Currency Boliviano (BOB). Reference exchange rate close to 6.96 BOB per USD (verify before travelling).
Pricing Hotels and agencies quote in USD. Local cash is handy for markets, tips and villages.
USD cash Carry banknotes in good condition. Outside La Paz, Sucre and Santa Cruz, ATMs are scarce.
Cards Visa and Mastercard are accepted in boutique hotels and city restaurants, less so in markets.
ATMs Functional in large cities. Carry two cards from different banks, kept separately.
Tipping 10% in restaurants with table service. Guides, drivers and lodge staff are tipped in boutique travel.
Latin America Colombians, Mexicans, Argentines and most South Americans do not require a tourist visa.
Stay Up to 90 days per calendar year is allowed for visa-exempt countries.
Spain Spanish citizens also do not require a tourist visa to enter Bolivia.

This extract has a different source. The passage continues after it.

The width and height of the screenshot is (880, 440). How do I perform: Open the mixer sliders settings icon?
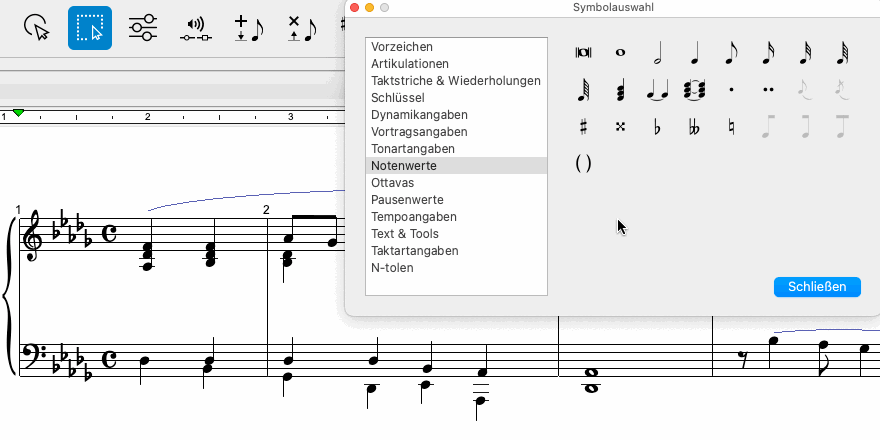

Passport Valid for at least six months on entry. Immigration rules change: verify before travelling.
Documents Keep the voucher of your first lodging, international insurance and return flight to hand.
Yellow fever Mandatory vaccine if your itinerary includes the Amazon (Rurrenabaque, Madidi, Beni). Apply at least 10 days before.
Altitude Altitude sickness is real. Progressive acclimatisation, hydration, coca tea and no alcohol on the first day.
Recommended Hepatitis A and B, typhoid fever and tetanus up to date.
Insurance Essential, with medical evacuation cover: the altitude may require an urgent descent.
Water Always bottled, even for brushing your teeth in modest hotels.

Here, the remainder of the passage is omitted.